We had to write the story of a nursey rhyme from the point of view of one of the off stage protagonists. I chose to write about "Three Blind Mice" from the point of view of the farmer..

It presented some unique problems -- the rhyme says what happens, but it has nothing to say about why it happens. So not only did I have to tell the story, I also had to provide a convincing motive for what went on. That was hard and I had to re-write the opening several times in order to plant the ideas I would need later without (hopefully) being too obvious about it.

Three Blind Mice

After a hard day working on the farm, there was nothing Stephen looked forward to more than returning home to an evening meal lovingly prepared by his wife. He opened the farmhouse door and as he did so, rather to his surprise, three mice raced out of the house, ran over his boots and then shot into the farmyard where they quickly disappeared in the undergrowth. As the mice ran past him, he couldn't help feeling that they looked rather odd, but they vanished from view before he could pin-point exactly what it was about them that gave him that impression.

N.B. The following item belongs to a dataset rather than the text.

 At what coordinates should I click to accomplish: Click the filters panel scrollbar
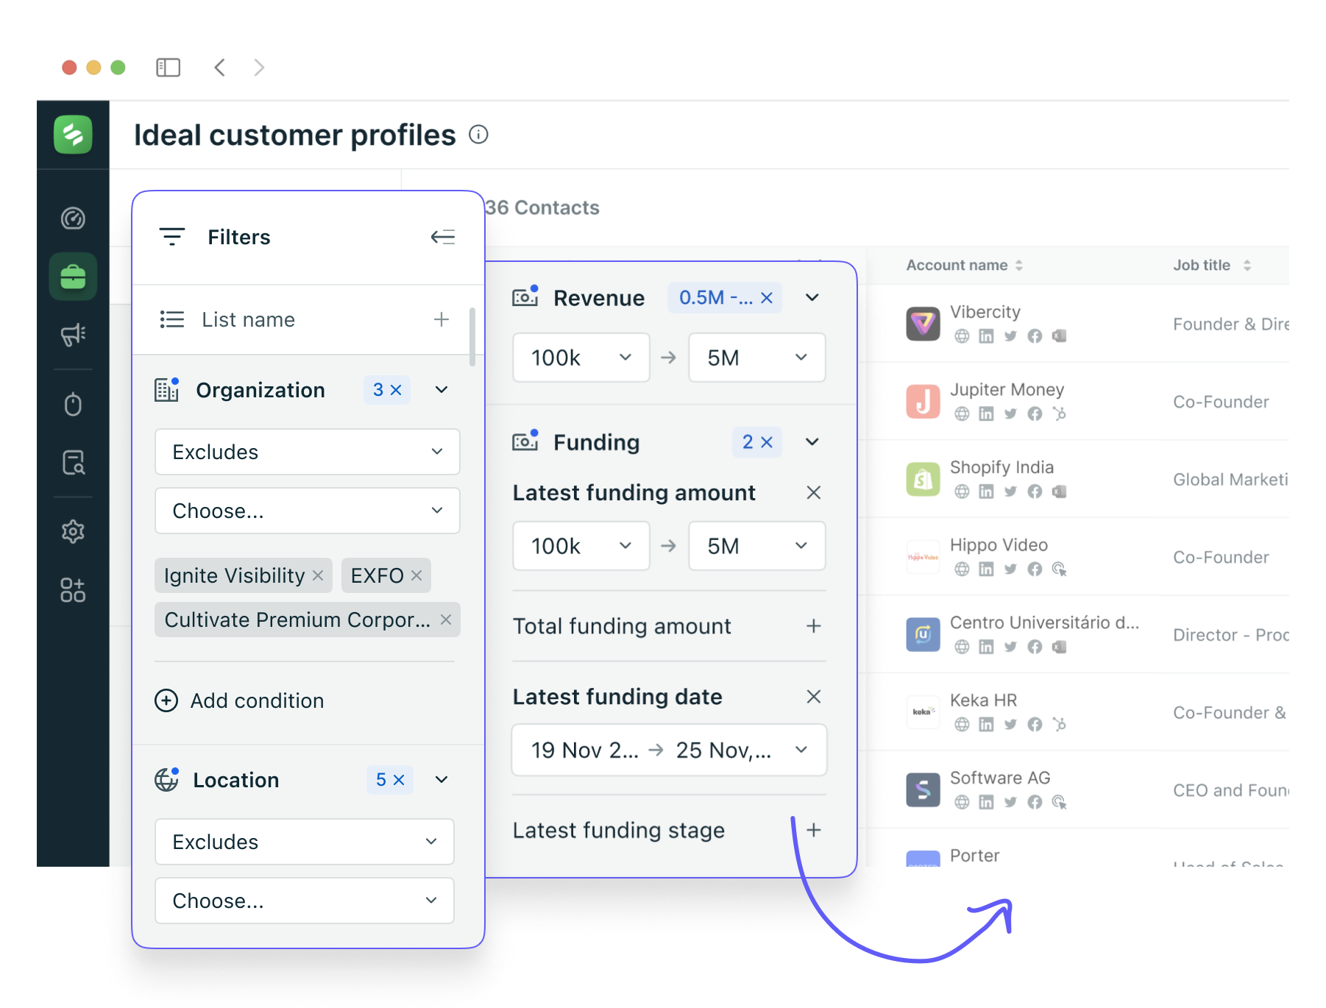point(472,336)
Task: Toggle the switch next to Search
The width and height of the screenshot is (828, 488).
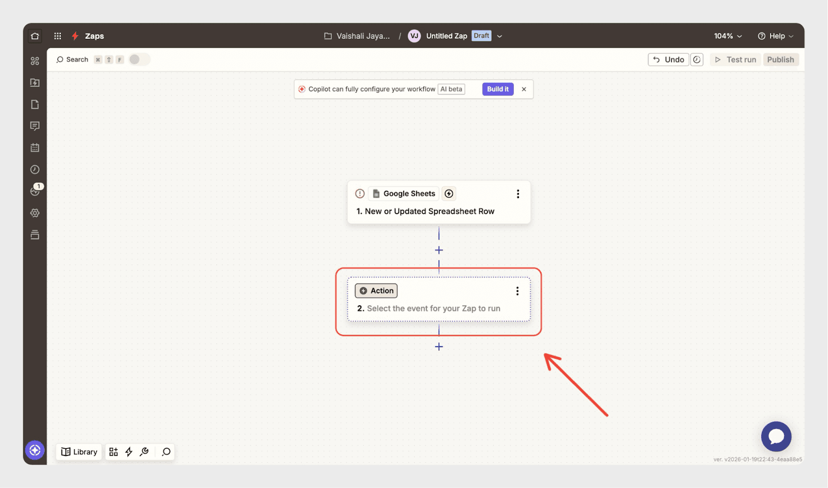Action: point(139,60)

Shrugging his shoulders at the mystery, he went into the house, and closed the door behind him. He was quickly surrounded by the mouth-watering smell of roast beef with all the trimmings. "Just what I need," he said, sitting down at the table. "That smells delicious."

"I'm sure you'll love it," said Jennifer as she picked up her carving knife and fork. She sliced thin strips off the roast and arranged them artistically on the dinner plates. She put some steamed carrots and cauliflower on each plate and then she added a pile of golden brown roast potatoes. Using a ladle, she scooped up some of the thick, rich, brown and succulent gravy that she'd had simmering in the roasting dish.  She poured the gravy over Stephen's food. As usual, she left her own plate dry. She carried both plates to the table and put Stephen's down in front of him. She put her own plate on the table across from him, and then fetched a bottle of tomato ketchup from the pantry. She sat down and squeezed a dainty dollop of ketchup on to the side of her plate. Then they both began to eat.

After more than twenty years of marriage, Stephen was quite accustomed to his wife's idiosyncrasies. She detested gravies and sauces of every kind (except for tomato ketchup, of course, which she insisted wasn't a sauce at all) and she much preferred her food to be plain and unadorned. She seemed to have no objection to cooking sauces for Stephen, but since she never ate them herself, she didn't really understand them, and so her recipes were always a little bit hit and miss. Sometimes they worked and sometimes they didn't. If he ever complained, Jennifer would just pass him the ketchup bottle. "Ketchup always works," she would say. "And it's the same every time." He couldn't argue with that, so these days he kept quiet and ate whatever was put in front of him. After all, if he complained too much, she might stop cooking gravy for him, and he didn't want that to happen. Even poor gravy was better than no gravy at all.

Today was one of her good gravy days. Stephen could feel his whole body relaxing and rejuvenating itself as he ate. "Oh, Jennifer," he said, "this is just wonderful. And the gravy is particularly yummy. It complements the meat and the vegetables perfectly. Well done."

"Thank you," said Jennifer with a smile. "I'm glad you like it. How was your day?"

"Oh much as usual," said Stephen. "I ploughed the north paddock. I'll sow the seeds in it tomorrow, as long as it doesn't rain. And I think we've got some sort of bug infestation in the orchard. I'll need to keep a close eye on that. What about you? How was your day?"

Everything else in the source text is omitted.